International Dispute Settlement
International dispute settlement largely focuses on resolving inter-State disputes, but in light of the
changing structure of international law, also other types of disputes are highlighted.
International disputes can also involve State and non-State actors, so we need new
mechanisms to deal with them. Because traditionally, the Courts only let States appear before
them.
Between international organization and member State of IO – disputes about payment of membership-
duties. It costs money to be an international organization.
International organization organ (EU Commission) and member States – enforcement implementation
of EU legislation.
State A and Multinational Corporation – investment-disputes.
International organization and individual – there is a difference between having a contractual
relationship or not between the two.
People who are an employee, contractual relationship, have a special court in international
law, because international organizations have immunity before domestic courts;
The relationship without a contract is increasingly being recognized within international law.
The structure is, therefore, changing.
Dispute Settlement Triad
Many international dispute resolution methods can be described in terms of a dispute resolution ‘traid’.

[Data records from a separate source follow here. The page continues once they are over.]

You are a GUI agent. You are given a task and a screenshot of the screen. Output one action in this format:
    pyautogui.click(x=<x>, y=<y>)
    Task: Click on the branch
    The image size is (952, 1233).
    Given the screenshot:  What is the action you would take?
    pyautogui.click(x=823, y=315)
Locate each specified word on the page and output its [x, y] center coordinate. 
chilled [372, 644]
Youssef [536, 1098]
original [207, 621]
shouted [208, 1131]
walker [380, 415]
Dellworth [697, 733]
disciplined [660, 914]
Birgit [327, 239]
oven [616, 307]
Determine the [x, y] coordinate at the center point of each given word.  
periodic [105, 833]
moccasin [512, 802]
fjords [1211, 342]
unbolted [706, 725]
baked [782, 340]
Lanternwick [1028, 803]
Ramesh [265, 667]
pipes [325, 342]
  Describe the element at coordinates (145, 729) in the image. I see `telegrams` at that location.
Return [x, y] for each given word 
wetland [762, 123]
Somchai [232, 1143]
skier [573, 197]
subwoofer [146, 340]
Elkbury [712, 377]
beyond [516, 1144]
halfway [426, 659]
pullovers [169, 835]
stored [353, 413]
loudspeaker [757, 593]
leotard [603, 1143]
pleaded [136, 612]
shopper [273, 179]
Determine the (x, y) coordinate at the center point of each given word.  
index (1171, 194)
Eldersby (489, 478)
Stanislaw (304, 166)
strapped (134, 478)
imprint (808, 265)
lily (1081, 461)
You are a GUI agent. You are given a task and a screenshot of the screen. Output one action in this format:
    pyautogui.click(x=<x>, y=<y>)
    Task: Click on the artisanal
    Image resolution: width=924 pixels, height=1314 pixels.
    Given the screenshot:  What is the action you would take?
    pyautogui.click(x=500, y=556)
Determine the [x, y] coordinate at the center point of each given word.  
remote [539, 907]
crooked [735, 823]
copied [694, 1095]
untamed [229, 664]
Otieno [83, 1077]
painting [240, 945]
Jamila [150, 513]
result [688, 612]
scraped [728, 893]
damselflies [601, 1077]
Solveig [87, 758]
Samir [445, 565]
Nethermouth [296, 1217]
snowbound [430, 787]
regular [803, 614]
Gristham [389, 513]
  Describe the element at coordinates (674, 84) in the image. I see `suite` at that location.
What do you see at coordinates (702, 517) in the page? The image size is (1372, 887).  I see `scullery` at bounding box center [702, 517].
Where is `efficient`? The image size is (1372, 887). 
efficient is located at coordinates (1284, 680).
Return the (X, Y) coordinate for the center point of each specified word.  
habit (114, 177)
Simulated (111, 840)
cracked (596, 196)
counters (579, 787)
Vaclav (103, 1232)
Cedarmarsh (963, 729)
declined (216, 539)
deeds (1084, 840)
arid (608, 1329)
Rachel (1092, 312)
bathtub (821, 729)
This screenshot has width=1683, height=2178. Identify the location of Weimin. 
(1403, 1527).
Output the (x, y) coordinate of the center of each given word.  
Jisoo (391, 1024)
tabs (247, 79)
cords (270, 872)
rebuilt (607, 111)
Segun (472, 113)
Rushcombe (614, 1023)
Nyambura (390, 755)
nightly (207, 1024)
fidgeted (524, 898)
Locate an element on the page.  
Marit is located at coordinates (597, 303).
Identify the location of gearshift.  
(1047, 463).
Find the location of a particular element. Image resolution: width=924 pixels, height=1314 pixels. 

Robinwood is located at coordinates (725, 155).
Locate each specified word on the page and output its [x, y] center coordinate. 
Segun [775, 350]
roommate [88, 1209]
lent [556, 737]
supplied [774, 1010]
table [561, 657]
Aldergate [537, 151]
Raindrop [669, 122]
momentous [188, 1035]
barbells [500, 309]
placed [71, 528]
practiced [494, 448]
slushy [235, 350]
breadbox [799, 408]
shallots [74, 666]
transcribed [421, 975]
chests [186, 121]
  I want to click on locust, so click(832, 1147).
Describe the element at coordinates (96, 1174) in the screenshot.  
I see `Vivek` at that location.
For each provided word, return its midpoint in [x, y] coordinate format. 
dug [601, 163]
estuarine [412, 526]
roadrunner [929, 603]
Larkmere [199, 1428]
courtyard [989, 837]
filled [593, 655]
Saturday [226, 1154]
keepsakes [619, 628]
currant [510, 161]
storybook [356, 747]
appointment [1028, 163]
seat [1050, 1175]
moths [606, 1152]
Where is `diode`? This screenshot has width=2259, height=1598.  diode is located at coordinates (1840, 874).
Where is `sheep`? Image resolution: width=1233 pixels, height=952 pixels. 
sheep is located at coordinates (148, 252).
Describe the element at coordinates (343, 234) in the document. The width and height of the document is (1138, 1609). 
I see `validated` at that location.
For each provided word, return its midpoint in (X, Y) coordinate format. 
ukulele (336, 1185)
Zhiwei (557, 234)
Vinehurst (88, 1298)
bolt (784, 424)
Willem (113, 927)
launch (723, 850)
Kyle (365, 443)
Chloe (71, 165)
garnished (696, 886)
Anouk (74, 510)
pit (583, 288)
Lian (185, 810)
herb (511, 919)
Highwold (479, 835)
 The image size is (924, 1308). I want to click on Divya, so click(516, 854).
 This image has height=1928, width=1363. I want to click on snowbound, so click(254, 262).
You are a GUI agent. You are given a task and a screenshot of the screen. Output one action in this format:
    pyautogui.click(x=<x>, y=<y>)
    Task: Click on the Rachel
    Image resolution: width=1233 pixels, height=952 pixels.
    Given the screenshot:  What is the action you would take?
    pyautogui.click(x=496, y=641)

On the one hand, is party A, and on the other hand is Party B. And on top of this, is somebody, or an
entity who tries to solve the dispute.
There are some aspects to consider:
Establishment, appointment, independence, jurisdiction (mandate), identification of applicable
law, parties presenting their side of the argument, interpretation of applicable law,
interpretation of facts (presented by parties), ruling, decision, outcome binding or non-binding
but authoritative/influential, enforcement of outcome;
But also can somebody else intervene (as a friend of the court/ amicus curiae, typically being
a non-State actor), presenting another interest which is not presented yet by the parties like a
NGO with the World Trade Centre. They typically state a common-interest which goes beyond
the inter-State interests.
The guiding principle for international dispute settlement
There is no obligation on States to settle all their disputes. However, there are some nuances in Article
2(3) and 2(4) UN Charter.
, In other words, there is no principle in international law that States have to settle their
disputes, but the UN Charter creates an obligation for its member States to settle their
disputes peacefully.
So what are the peaceful means? We distinguish between diplomatic and non-diplomatic (legal)
dispute settlement methods
Article 33 UN Charter names the diplomatic and non-diplomatic methods:
Diplomatic: negotiations, good offices, mediation, conciliation, enquiry (fact-finding);
Non-diplomatic: arbitration, adjudication, increasingly also quasi-judicial, non-adjudicative.
Note that Treaties often stipulate how disputes (e.g. related to Treaty application) shall be resolved.
Also note that some reservations to Treaties might be about dispute settlement (Genocide case).
Diplomatic methods
Negotiations (inter partes)
There is an obligation to enter negotiations in good faith. You can not just go through the motions.
Negotiating in good faith is specified in the following cases:
The majority of disputes are solved by negotiations. If it often a precursor, starting point, to decide on
different methods of settlement. Through negotiations, facts can become more clear and parties can in
this way put their cards on the table.
The upside is the satisfactory if successful, parties retain control over every phase of
settlement;
Downsides are that it relies on good will and flexibility, which is sometimes lacking, thus do not
always yield results. And there is an issues when there exists a significant power imbalance
among the parties.
Negotiations involves only two parties. Other diplomatic methods require involvement of a third party
(but this involvement is a matter of degree).